What is required: Bring together every line in the data that includes "message".
──────── Material for the task
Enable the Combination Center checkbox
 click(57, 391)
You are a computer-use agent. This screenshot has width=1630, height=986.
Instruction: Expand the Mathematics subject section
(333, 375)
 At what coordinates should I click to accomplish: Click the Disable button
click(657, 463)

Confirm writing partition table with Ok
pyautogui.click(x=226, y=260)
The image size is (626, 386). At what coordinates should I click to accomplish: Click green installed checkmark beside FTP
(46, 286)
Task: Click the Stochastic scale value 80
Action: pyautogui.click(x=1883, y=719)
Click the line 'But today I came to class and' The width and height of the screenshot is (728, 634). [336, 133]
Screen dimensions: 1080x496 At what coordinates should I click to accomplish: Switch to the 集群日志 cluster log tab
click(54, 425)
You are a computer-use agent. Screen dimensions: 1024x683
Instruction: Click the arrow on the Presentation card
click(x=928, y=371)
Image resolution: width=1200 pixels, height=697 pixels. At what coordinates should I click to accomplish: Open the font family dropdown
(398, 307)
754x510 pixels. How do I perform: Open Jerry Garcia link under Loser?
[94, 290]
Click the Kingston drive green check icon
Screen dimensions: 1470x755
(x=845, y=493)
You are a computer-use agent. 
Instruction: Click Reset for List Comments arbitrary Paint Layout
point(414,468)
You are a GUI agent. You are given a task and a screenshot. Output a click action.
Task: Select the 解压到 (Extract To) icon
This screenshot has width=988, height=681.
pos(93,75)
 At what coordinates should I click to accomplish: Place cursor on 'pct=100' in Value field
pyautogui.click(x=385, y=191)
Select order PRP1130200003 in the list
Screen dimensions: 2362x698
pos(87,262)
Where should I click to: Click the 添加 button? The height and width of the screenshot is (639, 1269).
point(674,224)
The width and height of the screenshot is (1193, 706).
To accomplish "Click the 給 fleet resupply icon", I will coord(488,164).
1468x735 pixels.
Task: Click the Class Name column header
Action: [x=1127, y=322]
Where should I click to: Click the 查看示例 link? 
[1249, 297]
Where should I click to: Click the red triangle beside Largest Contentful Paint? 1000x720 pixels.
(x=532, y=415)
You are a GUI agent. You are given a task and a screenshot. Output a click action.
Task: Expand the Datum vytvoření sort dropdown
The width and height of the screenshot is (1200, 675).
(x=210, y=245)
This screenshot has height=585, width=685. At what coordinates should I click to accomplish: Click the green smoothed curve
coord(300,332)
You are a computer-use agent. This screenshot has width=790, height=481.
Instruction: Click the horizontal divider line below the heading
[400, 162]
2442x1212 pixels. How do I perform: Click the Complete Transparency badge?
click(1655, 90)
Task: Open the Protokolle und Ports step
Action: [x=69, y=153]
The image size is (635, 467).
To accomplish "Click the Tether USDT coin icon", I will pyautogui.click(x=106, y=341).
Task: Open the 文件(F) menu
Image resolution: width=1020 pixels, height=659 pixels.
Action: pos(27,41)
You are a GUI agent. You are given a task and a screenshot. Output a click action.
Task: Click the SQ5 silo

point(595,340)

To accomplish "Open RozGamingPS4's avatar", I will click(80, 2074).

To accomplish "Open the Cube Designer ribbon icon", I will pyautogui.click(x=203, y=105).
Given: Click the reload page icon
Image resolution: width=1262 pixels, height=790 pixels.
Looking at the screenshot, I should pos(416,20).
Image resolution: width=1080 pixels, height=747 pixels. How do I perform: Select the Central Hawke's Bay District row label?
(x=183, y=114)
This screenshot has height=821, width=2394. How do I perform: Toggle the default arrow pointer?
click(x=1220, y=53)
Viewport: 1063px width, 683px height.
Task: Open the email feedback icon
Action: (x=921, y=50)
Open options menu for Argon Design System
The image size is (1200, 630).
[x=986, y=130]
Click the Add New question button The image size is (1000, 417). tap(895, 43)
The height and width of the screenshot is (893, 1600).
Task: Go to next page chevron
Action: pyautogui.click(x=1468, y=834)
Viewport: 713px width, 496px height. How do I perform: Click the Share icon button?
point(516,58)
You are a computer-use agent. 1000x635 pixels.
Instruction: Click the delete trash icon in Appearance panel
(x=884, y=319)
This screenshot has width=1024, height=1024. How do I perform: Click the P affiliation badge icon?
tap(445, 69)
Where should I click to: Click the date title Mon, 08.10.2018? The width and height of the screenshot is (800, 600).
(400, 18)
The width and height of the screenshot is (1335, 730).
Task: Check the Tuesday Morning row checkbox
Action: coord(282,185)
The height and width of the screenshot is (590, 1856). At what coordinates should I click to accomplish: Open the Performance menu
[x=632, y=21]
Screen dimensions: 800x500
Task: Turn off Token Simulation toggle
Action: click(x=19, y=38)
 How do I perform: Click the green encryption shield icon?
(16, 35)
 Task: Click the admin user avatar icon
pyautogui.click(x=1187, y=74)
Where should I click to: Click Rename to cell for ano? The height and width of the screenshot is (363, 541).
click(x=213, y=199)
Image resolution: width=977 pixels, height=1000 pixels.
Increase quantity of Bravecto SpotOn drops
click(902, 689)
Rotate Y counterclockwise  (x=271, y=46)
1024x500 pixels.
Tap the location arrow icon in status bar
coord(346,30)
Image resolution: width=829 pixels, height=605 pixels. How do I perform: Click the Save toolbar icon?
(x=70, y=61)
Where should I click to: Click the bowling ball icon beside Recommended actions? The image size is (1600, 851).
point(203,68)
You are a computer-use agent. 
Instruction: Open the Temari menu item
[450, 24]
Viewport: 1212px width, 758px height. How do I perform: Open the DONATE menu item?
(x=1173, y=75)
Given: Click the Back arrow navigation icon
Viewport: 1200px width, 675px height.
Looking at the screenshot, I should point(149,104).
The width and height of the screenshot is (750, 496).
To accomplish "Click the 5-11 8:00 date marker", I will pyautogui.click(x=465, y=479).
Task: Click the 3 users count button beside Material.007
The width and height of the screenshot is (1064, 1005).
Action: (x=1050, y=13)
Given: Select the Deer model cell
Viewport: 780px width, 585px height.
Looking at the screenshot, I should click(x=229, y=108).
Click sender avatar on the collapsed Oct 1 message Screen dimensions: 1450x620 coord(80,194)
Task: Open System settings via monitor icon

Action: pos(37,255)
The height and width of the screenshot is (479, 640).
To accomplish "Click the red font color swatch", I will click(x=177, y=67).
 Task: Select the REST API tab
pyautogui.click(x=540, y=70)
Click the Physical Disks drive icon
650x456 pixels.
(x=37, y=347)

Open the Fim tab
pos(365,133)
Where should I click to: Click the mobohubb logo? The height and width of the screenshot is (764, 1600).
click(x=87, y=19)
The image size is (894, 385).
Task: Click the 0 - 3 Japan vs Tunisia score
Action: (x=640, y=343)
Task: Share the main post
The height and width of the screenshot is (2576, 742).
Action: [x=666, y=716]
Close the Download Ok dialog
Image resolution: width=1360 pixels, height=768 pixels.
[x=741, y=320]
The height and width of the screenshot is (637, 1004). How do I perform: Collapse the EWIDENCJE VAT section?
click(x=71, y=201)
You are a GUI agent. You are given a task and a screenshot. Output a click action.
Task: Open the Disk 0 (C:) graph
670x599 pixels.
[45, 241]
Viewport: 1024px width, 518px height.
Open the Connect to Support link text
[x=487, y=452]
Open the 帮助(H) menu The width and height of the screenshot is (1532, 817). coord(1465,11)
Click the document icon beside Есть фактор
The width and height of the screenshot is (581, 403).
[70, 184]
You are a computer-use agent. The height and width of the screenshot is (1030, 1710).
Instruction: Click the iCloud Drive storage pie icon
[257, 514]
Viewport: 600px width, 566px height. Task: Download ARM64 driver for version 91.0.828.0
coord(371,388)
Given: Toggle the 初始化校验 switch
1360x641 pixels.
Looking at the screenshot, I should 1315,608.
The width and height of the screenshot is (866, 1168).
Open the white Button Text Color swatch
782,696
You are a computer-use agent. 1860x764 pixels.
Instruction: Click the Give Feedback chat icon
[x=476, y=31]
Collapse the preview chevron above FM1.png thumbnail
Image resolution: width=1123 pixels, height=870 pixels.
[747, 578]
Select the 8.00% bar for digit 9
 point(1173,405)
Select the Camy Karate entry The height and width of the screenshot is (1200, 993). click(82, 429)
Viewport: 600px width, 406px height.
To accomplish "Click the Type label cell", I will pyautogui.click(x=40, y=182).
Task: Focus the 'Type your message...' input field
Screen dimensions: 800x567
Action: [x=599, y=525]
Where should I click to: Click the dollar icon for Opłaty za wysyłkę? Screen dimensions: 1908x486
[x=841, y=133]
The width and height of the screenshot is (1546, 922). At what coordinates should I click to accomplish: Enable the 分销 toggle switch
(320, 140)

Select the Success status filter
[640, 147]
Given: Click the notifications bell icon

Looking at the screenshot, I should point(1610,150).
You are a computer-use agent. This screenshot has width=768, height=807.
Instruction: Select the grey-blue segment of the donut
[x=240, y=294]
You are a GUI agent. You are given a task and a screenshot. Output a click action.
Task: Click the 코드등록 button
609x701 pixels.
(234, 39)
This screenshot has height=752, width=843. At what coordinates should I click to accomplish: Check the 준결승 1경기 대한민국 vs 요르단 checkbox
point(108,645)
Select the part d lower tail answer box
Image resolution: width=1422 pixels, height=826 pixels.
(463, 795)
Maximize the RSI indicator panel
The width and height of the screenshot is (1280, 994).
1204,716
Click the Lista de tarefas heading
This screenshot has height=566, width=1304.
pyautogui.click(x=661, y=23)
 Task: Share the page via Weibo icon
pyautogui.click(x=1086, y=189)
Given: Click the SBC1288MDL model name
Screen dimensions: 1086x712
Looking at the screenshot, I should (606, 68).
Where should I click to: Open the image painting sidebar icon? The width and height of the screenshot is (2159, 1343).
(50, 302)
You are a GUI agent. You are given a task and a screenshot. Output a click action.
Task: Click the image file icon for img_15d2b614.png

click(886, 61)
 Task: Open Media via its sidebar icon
────────────────
Solution:
Click sender avatar on the collapsed Oct 1 message Screen dimensions: 1450x620 coord(80,194)
Task: Focus the 'Type your message...' input field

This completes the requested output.